Ao importarem o instituto do impeachment, os arquitetos da Constituição americana tinham em mente, precisamente, casos como o de Trump. O presidente é acusado de chantagear o governo ucraniano, usando a ajuda militar ao aliado como moeda de troca para obter uma declaração desabonadora sobre os negócios de Hunter Biden, filho de seu mais provável desafiante eleitoral. No Brasil, Dilma foi acusada de infringir a lei fiscal, um expediente que lhe propiciou mascarar desequilíbrios orçamentários e autorizar gastos capazes de melhorar suas perspectivas eleitorais.
O impeachment circula na esfera política, mas não é um jogo partidário. O juramento constitucional exige que, durante o julgamento, os representantes do povo suspendam suas lealdades partidárias. O perjuro McConnell, porém, orientou a maioria republicana a impedir a arguição de testemunhas —e quase toda a bancada o seguiu, bloqueando a convocação de John Bolton. O ex-conselheiro de Segurança Nacional testemunharia, como indicam vazamentos de um livro seu ainda no prelo, que Trump coordenou pessoalmente os atos de extorsão. A “justiça imparcial” foi substituída por um cínico processo de acobertamento.

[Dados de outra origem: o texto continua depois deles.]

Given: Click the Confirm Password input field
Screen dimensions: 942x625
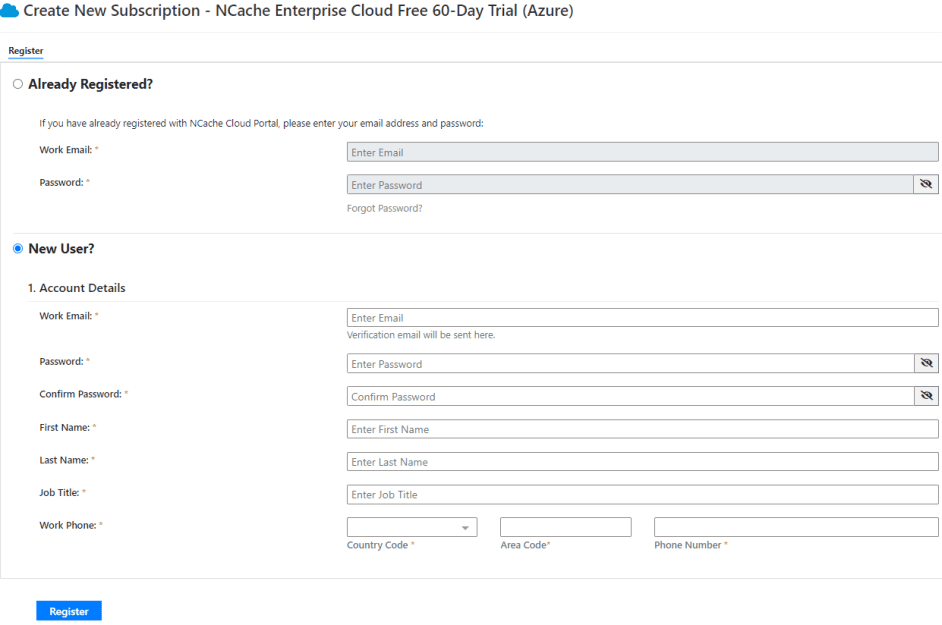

A natureza política do impeachment tem uma dimensão que vai além dos textos legais: presidentes só sofrem impedimento quando perdem as condições para governar. O Congresso rotulou as “pedaladas fiscais” de Dilma como crime de responsabilidade porque as ruas e as pesquisas atestaram que seu governo convertera-se numa pilha de ruínas. Trump, pelo contrário, conserva o apoio de dois quintos dos americanos. As sondagens indicam que uma significativa maioria condena a chantagem contra a Ucrânia “mas, diante da proximidade das eleições, quase metade dos eleitores rejeita seu afastamento do cargo.
Trump fica, pois o impeachment é “um processo político”. Deixa como herança a desmoralização do instituto do impeachment, rebaixado pelos republicanos à condição de disputa partidária. Os americanos decidirão, nas urnas, se aceitam a amputação de sua democracia.